Segment Start: INPUT DATA

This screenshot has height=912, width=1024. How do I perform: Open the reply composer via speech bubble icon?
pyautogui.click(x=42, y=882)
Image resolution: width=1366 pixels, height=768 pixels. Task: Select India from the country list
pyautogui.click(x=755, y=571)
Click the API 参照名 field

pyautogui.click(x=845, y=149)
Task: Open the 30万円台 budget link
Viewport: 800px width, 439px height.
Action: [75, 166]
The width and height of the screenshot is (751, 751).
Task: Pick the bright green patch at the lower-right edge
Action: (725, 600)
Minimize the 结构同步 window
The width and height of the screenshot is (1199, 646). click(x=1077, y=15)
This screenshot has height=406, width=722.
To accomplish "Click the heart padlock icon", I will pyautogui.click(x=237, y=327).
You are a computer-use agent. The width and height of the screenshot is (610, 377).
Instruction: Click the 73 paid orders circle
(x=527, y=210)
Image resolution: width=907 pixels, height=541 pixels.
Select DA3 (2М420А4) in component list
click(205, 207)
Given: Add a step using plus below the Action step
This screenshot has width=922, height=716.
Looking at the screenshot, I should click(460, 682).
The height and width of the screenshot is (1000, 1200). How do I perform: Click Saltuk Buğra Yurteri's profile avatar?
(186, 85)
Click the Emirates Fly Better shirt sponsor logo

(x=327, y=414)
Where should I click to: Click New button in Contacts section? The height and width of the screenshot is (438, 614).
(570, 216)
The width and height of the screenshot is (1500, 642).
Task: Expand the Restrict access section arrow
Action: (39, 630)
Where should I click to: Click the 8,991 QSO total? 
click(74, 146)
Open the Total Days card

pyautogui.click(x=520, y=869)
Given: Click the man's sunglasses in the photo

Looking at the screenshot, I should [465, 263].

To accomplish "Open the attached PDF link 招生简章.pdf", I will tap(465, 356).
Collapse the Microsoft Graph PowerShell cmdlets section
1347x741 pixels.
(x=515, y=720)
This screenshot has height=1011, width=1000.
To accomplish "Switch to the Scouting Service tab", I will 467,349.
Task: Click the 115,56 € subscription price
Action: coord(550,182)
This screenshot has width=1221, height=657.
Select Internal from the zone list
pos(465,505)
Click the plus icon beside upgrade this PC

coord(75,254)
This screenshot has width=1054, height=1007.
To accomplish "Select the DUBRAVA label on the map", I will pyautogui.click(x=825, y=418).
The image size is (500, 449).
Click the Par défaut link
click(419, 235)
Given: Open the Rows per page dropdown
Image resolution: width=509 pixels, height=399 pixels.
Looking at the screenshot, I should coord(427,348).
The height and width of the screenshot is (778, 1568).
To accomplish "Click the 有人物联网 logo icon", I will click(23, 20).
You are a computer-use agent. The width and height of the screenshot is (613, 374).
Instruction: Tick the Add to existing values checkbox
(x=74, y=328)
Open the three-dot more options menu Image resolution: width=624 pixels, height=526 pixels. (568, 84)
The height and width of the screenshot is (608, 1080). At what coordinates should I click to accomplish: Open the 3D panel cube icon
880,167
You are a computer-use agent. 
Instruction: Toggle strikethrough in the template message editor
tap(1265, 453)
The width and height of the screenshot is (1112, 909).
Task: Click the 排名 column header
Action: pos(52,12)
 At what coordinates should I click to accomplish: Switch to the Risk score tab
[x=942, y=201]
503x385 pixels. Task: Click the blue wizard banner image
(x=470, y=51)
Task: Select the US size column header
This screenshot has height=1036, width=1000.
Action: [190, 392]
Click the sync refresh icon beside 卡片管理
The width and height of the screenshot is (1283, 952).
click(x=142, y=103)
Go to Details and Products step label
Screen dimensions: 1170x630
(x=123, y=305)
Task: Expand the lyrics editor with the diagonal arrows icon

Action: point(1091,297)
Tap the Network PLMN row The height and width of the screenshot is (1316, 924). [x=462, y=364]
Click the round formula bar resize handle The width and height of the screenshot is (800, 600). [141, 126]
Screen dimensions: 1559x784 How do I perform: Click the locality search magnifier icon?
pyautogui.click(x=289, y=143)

Segment End: INPUT DATA

ASSIGNMENT: Retype every entry exactly.

EXERCISE ANSWER:
This screenshot has height=912, width=1024. How do I perform: Open the reply composer via speech bubble icon?
pyautogui.click(x=42, y=882)
Image resolution: width=1366 pixels, height=768 pixels. Task: Select India from the country list
pyautogui.click(x=755, y=571)
Click the API 参照名 field

pyautogui.click(x=845, y=149)
Task: Open the 30万円台 budget link
Viewport: 800px width, 439px height.
Action: [75, 166]
The width and height of the screenshot is (751, 751).
Task: Pick the bright green patch at the lower-right edge
Action: (725, 600)
Minimize the 结构同步 window
The width and height of the screenshot is (1199, 646). click(x=1077, y=15)
This screenshot has height=406, width=722.
To accomplish "Click the heart padlock icon", I will pyautogui.click(x=237, y=327).
You are a computer-use agent. The width and height of the screenshot is (610, 377).
Instruction: Click the 73 paid orders circle
(x=527, y=210)
Image resolution: width=907 pixels, height=541 pixels.
Select DA3 (2М420А4) in component list
click(205, 207)
Given: Add a step using plus below the Action step
This screenshot has width=922, height=716.
Looking at the screenshot, I should click(460, 682).
The height and width of the screenshot is (1000, 1200). How do I perform: Click Saltuk Buğra Yurteri's profile avatar?
(186, 85)
Click the Emirates Fly Better shirt sponsor logo

(x=327, y=414)
Where should I click to: Click New button in Contacts section? The height and width of the screenshot is (438, 614).
(570, 216)
The width and height of the screenshot is (1500, 642).
Task: Expand the Restrict access section arrow
Action: (39, 630)
Where should I click to: Click the 8,991 QSO total? 
click(74, 146)
Open the Total Days card

pyautogui.click(x=520, y=869)
Given: Click the man's sunglasses in the photo

Looking at the screenshot, I should [465, 263].

To accomplish "Open the attached PDF link 招生简章.pdf", I will tap(465, 356).
Collapse the Microsoft Graph PowerShell cmdlets section
1347x741 pixels.
(x=515, y=720)
This screenshot has height=1011, width=1000.
To accomplish "Switch to the Scouting Service tab", I will 467,349.
Task: Click the 115,56 € subscription price
Action: coord(550,182)
This screenshot has width=1221, height=657.
Select Internal from the zone list
pos(465,505)
Click the plus icon beside upgrade this PC

coord(75,254)
This screenshot has width=1054, height=1007.
To accomplish "Select the DUBRAVA label on the map", I will pyautogui.click(x=825, y=418).
The image size is (500, 449).
Click the Par défaut link
click(419, 235)
Given: Open the Rows per page dropdown
Image resolution: width=509 pixels, height=399 pixels.
Looking at the screenshot, I should coord(427,348).
The height and width of the screenshot is (778, 1568).
To accomplish "Click the 有人物联网 logo icon", I will click(23, 20).
You are a computer-use agent. The width and height of the screenshot is (613, 374).
Instruction: Tick the Add to existing values checkbox
(x=74, y=328)
Open the three-dot more options menu Image resolution: width=624 pixels, height=526 pixels. (568, 84)
The height and width of the screenshot is (608, 1080). At what coordinates should I click to accomplish: Open the 3D panel cube icon
880,167
You are a computer-use agent. 
Instruction: Toggle strikethrough in the template message editor
tap(1265, 453)
The width and height of the screenshot is (1112, 909).
Task: Click the 排名 column header
Action: pos(52,12)
 At what coordinates should I click to accomplish: Switch to the Risk score tab
[x=942, y=201]
503x385 pixels. Task: Click the blue wizard banner image
(x=470, y=51)
Task: Select the US size column header
This screenshot has height=1036, width=1000.
Action: [190, 392]
Click the sync refresh icon beside 卡片管理
The width and height of the screenshot is (1283, 952).
click(x=142, y=103)
Go to Details and Products step label
Screen dimensions: 1170x630
(x=123, y=305)
Task: Expand the lyrics editor with the diagonal arrows icon

Action: point(1091,297)
Tap the Network PLMN row The height and width of the screenshot is (1316, 924). [x=462, y=364]
Click the round formula bar resize handle The width and height of the screenshot is (800, 600). [141, 126]
Screen dimensions: 1559x784 How do I perform: Click the locality search magnifier icon?
pyautogui.click(x=289, y=143)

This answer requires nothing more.